------ Data shown

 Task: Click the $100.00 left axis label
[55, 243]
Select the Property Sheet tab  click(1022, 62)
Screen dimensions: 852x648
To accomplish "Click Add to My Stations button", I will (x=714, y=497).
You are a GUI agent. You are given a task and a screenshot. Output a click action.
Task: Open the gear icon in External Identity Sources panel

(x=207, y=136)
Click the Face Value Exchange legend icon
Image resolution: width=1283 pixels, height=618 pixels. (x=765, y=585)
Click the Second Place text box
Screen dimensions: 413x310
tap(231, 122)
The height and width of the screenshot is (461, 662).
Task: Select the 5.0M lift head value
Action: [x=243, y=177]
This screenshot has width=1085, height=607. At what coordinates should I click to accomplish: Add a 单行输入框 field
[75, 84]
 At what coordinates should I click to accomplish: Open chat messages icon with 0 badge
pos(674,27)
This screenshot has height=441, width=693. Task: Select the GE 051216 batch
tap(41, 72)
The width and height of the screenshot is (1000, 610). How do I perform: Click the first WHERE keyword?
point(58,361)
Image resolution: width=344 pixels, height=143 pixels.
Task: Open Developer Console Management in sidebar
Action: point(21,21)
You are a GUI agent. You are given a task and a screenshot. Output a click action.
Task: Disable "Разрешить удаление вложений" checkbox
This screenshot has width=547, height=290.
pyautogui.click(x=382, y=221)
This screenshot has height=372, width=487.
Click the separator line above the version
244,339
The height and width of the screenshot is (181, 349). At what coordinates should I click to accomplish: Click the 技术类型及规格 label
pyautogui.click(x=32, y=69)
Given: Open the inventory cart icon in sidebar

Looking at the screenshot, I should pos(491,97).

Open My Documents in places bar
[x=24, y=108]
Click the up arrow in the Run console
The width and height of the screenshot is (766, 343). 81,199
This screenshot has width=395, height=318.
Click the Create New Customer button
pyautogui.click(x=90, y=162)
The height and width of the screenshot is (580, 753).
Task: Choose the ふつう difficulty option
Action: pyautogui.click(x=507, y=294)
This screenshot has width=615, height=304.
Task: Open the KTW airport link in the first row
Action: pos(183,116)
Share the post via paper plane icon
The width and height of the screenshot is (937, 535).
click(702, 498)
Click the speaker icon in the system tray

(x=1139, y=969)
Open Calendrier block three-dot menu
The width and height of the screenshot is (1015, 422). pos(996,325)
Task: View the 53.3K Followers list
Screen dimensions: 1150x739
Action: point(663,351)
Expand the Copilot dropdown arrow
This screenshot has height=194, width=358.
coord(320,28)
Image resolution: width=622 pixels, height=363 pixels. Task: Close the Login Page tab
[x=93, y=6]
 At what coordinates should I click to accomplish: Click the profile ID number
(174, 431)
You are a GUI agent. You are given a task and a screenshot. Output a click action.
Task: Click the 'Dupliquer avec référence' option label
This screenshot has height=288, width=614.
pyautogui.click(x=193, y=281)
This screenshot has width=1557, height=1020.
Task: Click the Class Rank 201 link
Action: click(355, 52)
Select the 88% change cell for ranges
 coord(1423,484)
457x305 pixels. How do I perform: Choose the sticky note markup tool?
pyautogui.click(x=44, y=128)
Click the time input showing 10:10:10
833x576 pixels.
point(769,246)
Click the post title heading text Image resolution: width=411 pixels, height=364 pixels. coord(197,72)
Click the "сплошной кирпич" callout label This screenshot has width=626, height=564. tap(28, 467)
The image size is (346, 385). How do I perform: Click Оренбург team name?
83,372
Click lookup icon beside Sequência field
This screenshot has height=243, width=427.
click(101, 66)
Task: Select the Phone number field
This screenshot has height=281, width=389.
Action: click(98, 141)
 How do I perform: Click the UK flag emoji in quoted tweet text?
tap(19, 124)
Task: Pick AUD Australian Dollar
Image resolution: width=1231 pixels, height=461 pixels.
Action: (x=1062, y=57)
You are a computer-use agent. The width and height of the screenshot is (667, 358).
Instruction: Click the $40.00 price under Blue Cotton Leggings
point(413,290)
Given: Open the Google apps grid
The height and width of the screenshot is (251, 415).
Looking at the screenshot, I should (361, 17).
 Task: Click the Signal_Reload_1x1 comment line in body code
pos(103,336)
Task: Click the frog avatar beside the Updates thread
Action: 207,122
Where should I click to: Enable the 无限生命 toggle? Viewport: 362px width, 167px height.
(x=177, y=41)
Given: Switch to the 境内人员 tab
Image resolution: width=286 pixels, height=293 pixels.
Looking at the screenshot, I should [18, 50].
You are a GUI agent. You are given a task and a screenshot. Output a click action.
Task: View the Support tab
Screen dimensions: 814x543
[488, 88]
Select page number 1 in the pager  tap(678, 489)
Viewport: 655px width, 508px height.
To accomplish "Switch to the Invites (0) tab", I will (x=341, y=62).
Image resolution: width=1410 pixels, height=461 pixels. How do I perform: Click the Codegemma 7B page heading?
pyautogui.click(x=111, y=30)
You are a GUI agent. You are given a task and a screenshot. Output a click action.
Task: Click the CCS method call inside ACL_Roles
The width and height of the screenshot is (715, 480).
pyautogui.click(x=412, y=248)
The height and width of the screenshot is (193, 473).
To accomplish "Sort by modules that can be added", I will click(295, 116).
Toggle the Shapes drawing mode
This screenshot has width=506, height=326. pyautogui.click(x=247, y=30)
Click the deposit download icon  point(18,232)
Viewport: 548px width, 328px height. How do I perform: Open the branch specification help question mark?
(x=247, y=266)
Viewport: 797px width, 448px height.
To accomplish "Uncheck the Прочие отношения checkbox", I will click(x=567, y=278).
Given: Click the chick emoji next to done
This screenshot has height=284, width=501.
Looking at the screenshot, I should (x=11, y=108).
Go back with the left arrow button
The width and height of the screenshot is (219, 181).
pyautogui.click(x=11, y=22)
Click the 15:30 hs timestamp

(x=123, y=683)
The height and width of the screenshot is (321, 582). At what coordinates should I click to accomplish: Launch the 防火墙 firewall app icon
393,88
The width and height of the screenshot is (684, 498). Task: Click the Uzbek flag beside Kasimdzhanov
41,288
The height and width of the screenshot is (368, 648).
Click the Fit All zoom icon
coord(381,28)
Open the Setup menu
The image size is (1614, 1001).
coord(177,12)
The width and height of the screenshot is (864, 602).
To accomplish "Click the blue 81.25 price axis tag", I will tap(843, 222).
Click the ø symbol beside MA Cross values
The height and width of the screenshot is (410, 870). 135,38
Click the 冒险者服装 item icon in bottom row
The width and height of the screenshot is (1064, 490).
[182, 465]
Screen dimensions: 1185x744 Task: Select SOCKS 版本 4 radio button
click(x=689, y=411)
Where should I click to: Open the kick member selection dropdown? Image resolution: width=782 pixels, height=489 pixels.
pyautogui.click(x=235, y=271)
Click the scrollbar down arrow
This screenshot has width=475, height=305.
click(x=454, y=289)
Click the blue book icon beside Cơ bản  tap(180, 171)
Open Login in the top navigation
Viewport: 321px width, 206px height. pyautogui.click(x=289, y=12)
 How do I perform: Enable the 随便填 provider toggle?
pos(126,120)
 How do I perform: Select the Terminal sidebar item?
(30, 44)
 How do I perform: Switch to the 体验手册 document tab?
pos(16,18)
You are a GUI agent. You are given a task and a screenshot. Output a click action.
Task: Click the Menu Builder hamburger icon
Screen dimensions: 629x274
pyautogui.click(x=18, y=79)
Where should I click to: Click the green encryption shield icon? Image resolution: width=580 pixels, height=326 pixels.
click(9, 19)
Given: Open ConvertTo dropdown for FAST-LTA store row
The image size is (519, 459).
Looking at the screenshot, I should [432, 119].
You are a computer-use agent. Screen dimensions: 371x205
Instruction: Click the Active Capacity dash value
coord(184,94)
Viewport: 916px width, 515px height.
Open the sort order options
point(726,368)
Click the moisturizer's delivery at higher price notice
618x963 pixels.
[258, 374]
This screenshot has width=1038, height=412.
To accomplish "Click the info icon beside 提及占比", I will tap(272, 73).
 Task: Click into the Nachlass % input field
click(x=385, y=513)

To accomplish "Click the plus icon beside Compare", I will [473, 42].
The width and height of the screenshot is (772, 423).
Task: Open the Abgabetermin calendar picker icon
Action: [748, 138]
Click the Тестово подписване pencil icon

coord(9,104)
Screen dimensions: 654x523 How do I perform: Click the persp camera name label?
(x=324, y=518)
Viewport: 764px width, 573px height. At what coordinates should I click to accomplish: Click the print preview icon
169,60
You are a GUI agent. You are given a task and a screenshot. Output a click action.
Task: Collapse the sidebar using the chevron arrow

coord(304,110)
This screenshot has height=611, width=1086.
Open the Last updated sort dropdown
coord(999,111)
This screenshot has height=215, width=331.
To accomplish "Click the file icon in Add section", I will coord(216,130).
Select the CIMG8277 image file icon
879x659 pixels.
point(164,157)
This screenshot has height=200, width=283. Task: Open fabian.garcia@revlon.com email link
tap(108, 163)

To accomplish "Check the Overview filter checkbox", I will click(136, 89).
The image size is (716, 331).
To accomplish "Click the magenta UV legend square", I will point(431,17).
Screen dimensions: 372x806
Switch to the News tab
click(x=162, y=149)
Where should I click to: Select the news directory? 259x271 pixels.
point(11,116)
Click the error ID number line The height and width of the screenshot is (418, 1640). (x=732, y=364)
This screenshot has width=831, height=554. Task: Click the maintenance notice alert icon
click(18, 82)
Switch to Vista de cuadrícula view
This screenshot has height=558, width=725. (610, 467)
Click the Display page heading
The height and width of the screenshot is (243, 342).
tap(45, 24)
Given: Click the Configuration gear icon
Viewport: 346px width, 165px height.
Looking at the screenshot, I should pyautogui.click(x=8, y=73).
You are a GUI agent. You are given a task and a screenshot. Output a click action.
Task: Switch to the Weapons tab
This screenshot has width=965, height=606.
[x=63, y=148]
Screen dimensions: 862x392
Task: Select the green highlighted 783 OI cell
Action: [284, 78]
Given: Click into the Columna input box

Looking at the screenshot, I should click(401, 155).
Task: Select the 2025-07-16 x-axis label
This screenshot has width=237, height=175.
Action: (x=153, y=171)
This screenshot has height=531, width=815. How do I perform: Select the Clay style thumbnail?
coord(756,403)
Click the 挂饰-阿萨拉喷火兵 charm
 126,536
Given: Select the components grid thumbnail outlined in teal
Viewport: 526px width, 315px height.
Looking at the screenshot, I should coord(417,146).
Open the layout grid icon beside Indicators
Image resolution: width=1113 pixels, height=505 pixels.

------------

__Exercise details__: Begin at the line above that has "Click the speaker icon in the system tray" and stop after the line that has "Task: View the 53.3K Followers list", copying each line exactly and adding nothing else.

__Your solution__:
Click the speaker icon in the system tray

(x=1139, y=969)
Open Calendrier block three-dot menu
The width and height of the screenshot is (1015, 422). pos(996,325)
Task: View the 53.3K Followers list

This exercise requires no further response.